Peggy and Steve as their 57th approaches in March


That little number is Inky Shadows. It might be my favorite from the series. And it looks like its name methinks.

The takeaways from the opening are these. It was lightly attended, and sales were scant. One sale was to a dear friends and collectors who may have taken pity on me. Which isn’t to say that they didn’t think highly of the photograph. The couple, both extraordinary artists, chose Porcupine but, more broadly, loved the entire series. Thanks to Nancy and Hiroshi.

Porcupine as displayed

The original image as conceived at the height of land on Brazos Pass

And to the subject of appreciation, responses from the sparse but discerning audience were the most enthusiastic I’ve ever experienced. And that soothed the sting of poor sales at least to a point. I was once asked “What’s more important to you recognition or sales?” I answered, “Yes.”

Among the few attendees were zero sisters and brothers of photography. There wasn’t a single Taos photographer in the throng. That stung. I knew beforehand that three local photographers couldn’t attend for serious health and family reasons. They get a pass. Just the most stalwart friends and supporters made the effort and I want them to know how much it meant to me. I try to show support to all the serious photographers in my life and will redouble my efforts to recognize their efforts. In that spirit I drove to Santa Fe Sunday for a presentation by my colleague E.E. McCollum at Edition One Gallery. He and I are regular contributors to Shadow and Light Magazine. And a week ago Saturday I attended a reception for a bevy of fine if old photographers at the very same gallery, Edition One. It's a newish establishment at the top of arty Canyon Road that emphasizes but is not limited to photography. I recommend a visit. And you should also check out their just launched Leica and Scotch photography discussion series. Yesterday’s conversation with Eric McCollum as interviewed by fellow photographer Mark Berndt was fast paced, wise, inspiring and funny. I see Leica and Scotch in your future, metaphorically speaking of course.

Sunday, February 11, 2024

Valdez, a snapshot of El Norte

Iglesia San Antonio, 1823

Iglesia San Antonio

Iglesia San Antonio

The Valdez Morada, a Penitente lay chapel

Between tax prep, an upcoming show, Sketches of Winter Revisited, and general frittering there’s been too little photography and even less writing of late. And it’s now been four trips to Santa Fe, mostly for art related missions in the past two weeks. Those trips are time eaters.

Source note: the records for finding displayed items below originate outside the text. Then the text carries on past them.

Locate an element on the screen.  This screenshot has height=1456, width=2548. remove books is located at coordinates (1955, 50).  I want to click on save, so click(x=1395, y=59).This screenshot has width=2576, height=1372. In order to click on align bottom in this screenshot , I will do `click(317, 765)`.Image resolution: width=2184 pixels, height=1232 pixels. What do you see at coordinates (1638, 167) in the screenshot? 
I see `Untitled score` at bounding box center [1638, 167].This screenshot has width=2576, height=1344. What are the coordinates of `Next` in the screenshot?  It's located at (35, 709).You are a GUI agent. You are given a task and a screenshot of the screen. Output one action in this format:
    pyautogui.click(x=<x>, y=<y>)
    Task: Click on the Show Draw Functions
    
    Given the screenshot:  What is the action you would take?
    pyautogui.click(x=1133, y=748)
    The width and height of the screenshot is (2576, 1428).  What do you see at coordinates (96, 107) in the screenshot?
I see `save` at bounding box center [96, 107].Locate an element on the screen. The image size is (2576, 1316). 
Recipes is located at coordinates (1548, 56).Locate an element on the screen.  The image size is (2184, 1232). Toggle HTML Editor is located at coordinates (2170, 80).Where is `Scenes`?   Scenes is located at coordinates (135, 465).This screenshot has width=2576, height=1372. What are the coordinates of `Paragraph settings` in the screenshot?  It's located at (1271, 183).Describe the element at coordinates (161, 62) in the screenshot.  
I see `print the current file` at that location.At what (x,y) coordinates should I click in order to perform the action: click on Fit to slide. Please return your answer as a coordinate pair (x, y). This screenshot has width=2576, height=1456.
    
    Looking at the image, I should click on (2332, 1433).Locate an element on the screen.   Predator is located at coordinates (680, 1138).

What I do have are shots from a recent photo safari to the village of Valdez which lies north of Des Montes in a lush valley below the Rim Road that connects Des Montes and Arroyo Seco. It’s the picture of rural Hispanic New Mexico. The tarmac alongside the morada winds half a mile to where it merges with the road to the Taos Ski Valley.

Sunday, February 04, 2024

The High Road

Iglesia San Antonio, Cundiyo, NM

Red Roof Inn, Ojo Sarco, NM

When you live in Taos you find yourself driving back and forth to Santa Fe a lot. Were it not for Amazon it might be daily. I did it three times last week. It’s all surface roads so the 70 miles each way takes 1:15 on your best day. Yes, I speed. Then, of course, is the sheer boredom of the route after so many repetitions. So, every fourth time or so I take the High Road back to Taos. The winding route winds through Hispanic mountain villages little touched by time or so it feels. Under the gaze of the rugged Sangre de Cristos villages with musical names like Chimayo, Las Trampas, Truchas and Ojo Sarco look like Spanish hill towns in a distant century. Or as a friend told me when I asked why she moved to New Mexico after 20 years as a nurse in Nepal, “It’s the closest thing to a third world country that I could find in the U.S.”

Bear left here, Ojo Sarco, NM

San Jose de Gracias, Las Trampas, NM

Entering Truchas, NM

Ojos Blancos, Truchas, NM

Because I’ve driven the High Road approximately 873 times in the last 20 years, I’ve taken at least a handful of decent photographs along the route. Some happened last Wednesday. It wasn’t my best day on El Camino Alto but a few may be worth sharing. These are shown in the order taken from Cundiyo onward to Truchas.

I have designs on a more fulsome exploration of the High Road for the March-April issue of Shadow and Light. That will be called El Camino Alto.